I am recently feeling headache on a problem about eigenfunctions. Here it is: suppose we have an eigenvalue equation as following $$\hat{H} \Psi(x) = \lambda \Psi(x)$$ Assume that $x$ is discrete and $\hat{H}$ is a finite dimensional differential operator, I deduce that we should have finite number of eigenvalues and corresponding eigenfunctions.
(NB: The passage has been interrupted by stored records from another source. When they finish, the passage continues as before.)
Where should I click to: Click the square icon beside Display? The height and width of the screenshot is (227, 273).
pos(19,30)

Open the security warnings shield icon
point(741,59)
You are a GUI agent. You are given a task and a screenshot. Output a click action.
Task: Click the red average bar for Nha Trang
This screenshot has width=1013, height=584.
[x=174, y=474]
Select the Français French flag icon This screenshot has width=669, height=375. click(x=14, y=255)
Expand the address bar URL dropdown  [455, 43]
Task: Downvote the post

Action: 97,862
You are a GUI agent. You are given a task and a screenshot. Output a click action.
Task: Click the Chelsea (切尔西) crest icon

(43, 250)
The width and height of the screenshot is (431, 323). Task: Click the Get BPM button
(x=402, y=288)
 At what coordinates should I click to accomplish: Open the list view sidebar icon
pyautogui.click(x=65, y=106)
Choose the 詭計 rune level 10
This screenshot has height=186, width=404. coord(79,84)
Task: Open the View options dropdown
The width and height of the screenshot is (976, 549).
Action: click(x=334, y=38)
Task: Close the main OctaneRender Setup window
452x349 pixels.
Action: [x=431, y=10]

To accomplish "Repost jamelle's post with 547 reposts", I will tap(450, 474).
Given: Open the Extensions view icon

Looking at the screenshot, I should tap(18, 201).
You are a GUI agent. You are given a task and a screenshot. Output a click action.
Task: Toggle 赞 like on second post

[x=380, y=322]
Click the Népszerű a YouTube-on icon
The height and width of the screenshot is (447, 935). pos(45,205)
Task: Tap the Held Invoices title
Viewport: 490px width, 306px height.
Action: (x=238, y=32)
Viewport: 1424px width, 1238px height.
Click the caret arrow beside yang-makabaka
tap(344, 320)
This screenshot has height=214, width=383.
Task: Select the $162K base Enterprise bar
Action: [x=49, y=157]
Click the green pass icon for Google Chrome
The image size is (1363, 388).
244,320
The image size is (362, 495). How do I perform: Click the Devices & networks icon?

Let $\phi_1(x)$ and $\phi_2(x)$ be two different eigenfunctions corresponding to two distinct eigenvalues $\lambda_1$ and $\lambda_2$. We can construct a new function $\phi(x)=A\phi_1(x)\phi_2(x)$, where $A$ is a constant. We can always derive that $$\hat{H} \phi(x) = (\lambda_1 + \lambda_2) \phi(x)$$ Given that $\hat{H}$ is a linear differential operator. In this way we can construct infinite number of eigenfunctions, which is conflict from my previous conclusion that the number of eigenvalues and eigenfunctions should be finite. On the other hand, I have learn that the eigenvector corresponds to distinct eigenvalue are always linearly independent. So $\phi(x)$ is a new eigenfunction different from $\phi_1(x)$ and $\phi_2(x)$.
Of course I was wrong at some point, but I cannot figure out where, anyone help me get out of this problem. Thank you in advance.